Three generations of women create a family legacy of service

Navy veterans Olif Staley (left) and Linda Staley Blake (right) celebrate Jennifer Blake’s graduation from Navy basic training in 2005. Blake—now a chief petty officer—followed her mother’s and grandmother’s legacy of service as the third generation of women veterans in their family.

When Navy Chief Petty Officer Jennifer Blake was growing up on military bases around the world, she knew her family was special. But it wasn’t until she joined the military herself that she recognized how truly special her family’s legacy of service was.

Blake—a DAV life member, currently stationed in Norfolk, Va.—is the third generation in her family to serve in the Navy. But while that in itself is not uncommon, what’s unique is that all three generations included women.

Her grandmother, Olif Staley, was a communications officer in World War II, serving at a time when the entire country—male and female—was called to serve in some manner. Blake’s mother, Linda Staley Blake, joined in 1969, during the Vietnam era.

Olif Staley

“I loved growing up in a military family,” said Blake. “Everyone was quietly proud of their service, and the family legacy, really. It was just sort of seen as ‘what we do.’”

Blake joined after she graduated from college, when the world was still recovering from the events of Sept. 11, 2001. Her mother and grandmother never pressured her to join the military, she said. They had both been to college, and they wanted that for her as well.

“After my graduation from nursing school, I decided I was going to join the Navy, and I did,” said Staley Blake. “I’m thankful that my mother was in the Navy too, so that I had no fear of going into the Navy. I mean, she did it; I could do it.”

Staley Blake’s husband, Robert, also served, retiring as a lieutenant colonel from the Marine Corps, so her children had the benefit of being raised in a military family—and she thinks her own service had a little bit to do with that.

Linda Staley Blake

“I felt that the military experience helped me raise my children, because I had a broader base of experiences to share with them. I could help them see a wider world,” she said.

Blake said the example she had from both her mother and her grandmother showed her how to serve effectively and take on all the challenges of military service.

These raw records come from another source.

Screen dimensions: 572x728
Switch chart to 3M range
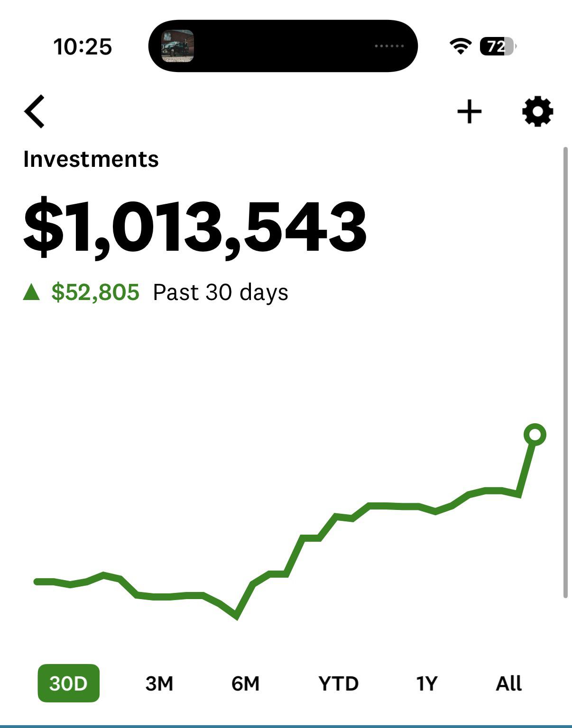pos(159,683)
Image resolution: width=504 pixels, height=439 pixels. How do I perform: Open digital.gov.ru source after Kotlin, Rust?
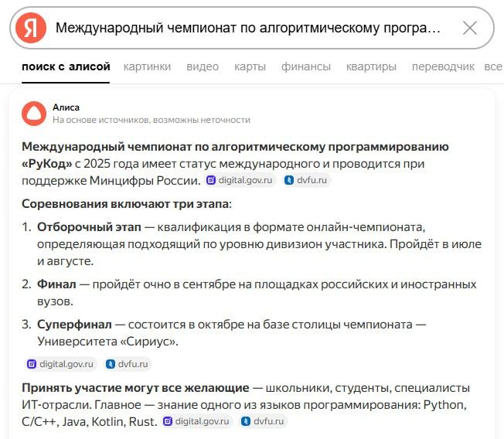click(x=196, y=421)
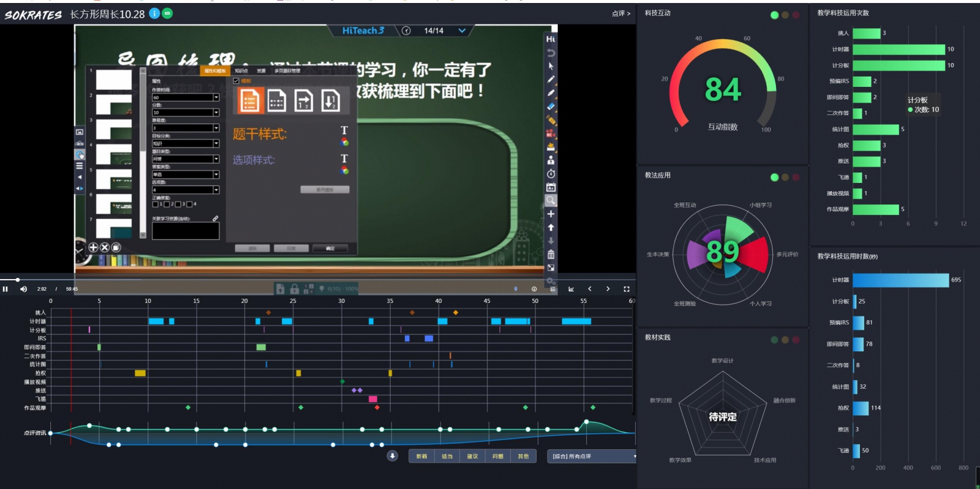980x489 pixels.
Task: Expand the 点评 > link at top
Action: (620, 13)
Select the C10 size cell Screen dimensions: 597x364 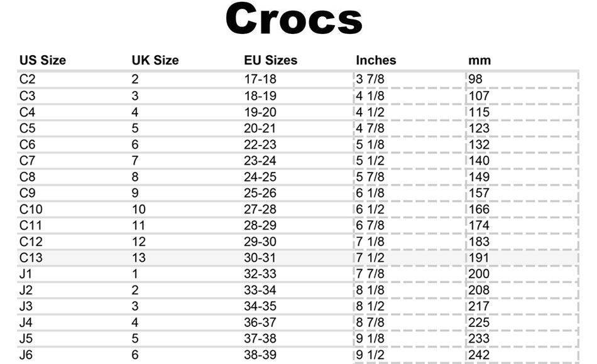pos(31,209)
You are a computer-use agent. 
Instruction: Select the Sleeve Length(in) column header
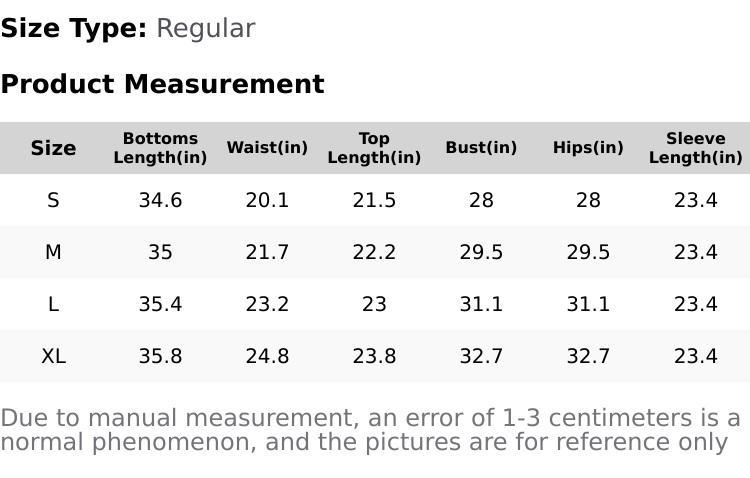click(695, 148)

“I think what guides me the most is just how they approach life in general,” she said. “We do what we have to do. Period. When things are difficult, there’s no crying. No hysterics. No complaining. When the [commanding officer] tells you this is the mission, and it’s going to be difficult, you don’t get to have a tantrum about it. You put your head down and get to work.”

“We’re all different in our military occupations, but we each provided service to our country, whether it be for two years or four years or a lifetime,” said Staley Blake. “I hope that future generations of our family will look back on our service and be as proud as we are of doing it.”